- Power type: Steam
- Designer: Robert Coey; Richard Maunsell;
- Builder: Inchicore Works
- Build date: 1913
- Total produced: 1
- Configuration:: ​
- • Whyte: 4-4-0
- Gauge: 5 ft 3 in (1,600 mm)
- Leading dia.: 3 ft 0 in (910 mm)
- Driver dia.: 6 ft 7 in (2,010 mm)
- Length: 32 ft 1+3⁄4 in (9,798 mm)
- Loco weight: 60.15 long tons (61.12 t)
- Water cap.: 3,345 imp gal (15,210 L; 4,017 US gal)
- Boiler pressure: 160 lbf/in^{2} (1.10 MPa); 175 lbf/in^{2} (1.21 MPa);
- Cylinders: 2
- Cylinder size: 20 in × 26 in (508 mm × 660 mm); 19 in × 26 in (483 mm × 660 mm);
- Tractive effort: 17,910 lbf (79.67 kN); 17,680 lbf (78.64 kN);
- Operators: GS&WR; GSR;
- Class: D1 (Inchicore)
- Number in class: 1
- Numbers: 341
- Locale: Ireland
- Withdrawn: 1928

= GS&WR Class 341 =

The Great Southern and Western Railway (GS&WR) Class 341 consisted of a single 4-4-0 express passenger locomotive named Sir William Goulding introduced in 1913 for the Dublin—Cork route.
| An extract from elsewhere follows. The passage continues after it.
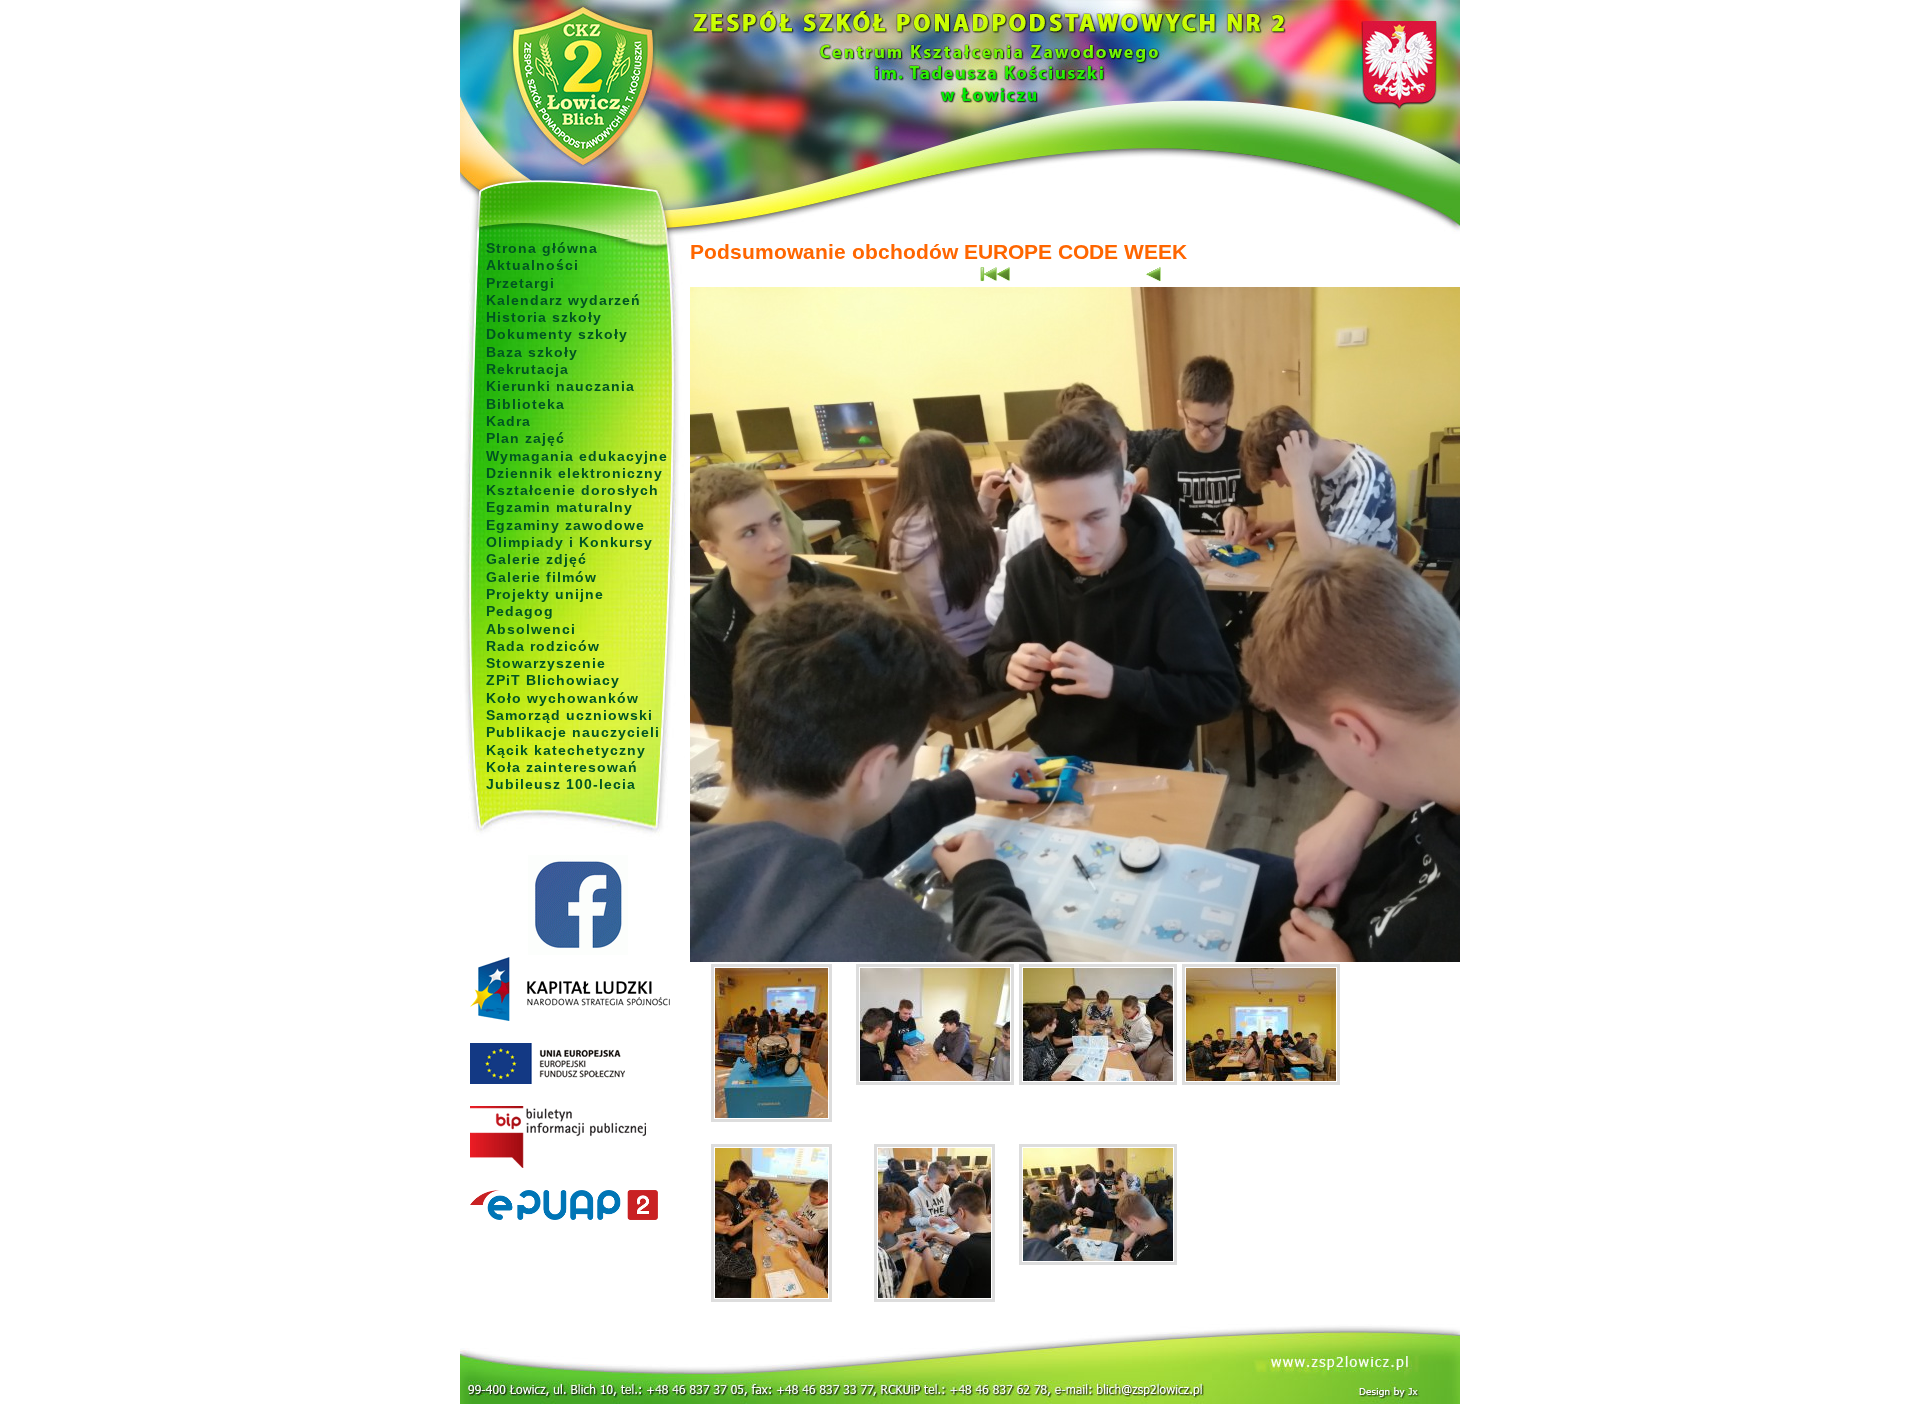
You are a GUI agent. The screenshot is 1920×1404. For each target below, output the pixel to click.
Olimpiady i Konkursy (569, 542)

Despite being an apparently capable design it was withdrawn in 1928.

==Design==
Design was begun by Robert Coey who retired through ill health and completed by Richard Maunsell who was later to design the UK Southern Railway Schools 4-4-0. Equipped with a large diameter boiler and Schmidt superheater. It was unique for the GS&WR and its successor the GSR in having inside Walschaerts valve gear. This design was at the limit achievable by a 4-4-0 within the axle weight restriction limits and it was weighed regularly to ensure compliance. The only change to the initial design was a later reduction in cylinder diameter

==Service==
Due to weight restrictions it served on the Dublin—Cork route only where from 1916 it later shared services with the new EA Watson designed 400 Class 4-6-0 against which engine 341 seems to have compared favourably.

==Withdrawal==
The locomotive was withdrawn in 1928 after just 15 years, three 400 class express locomotives were also retired shortly afterwards as surplus to requirements.

==Model==
There is a detailed O Gauge model of engine 341 in the Fry model railway collection.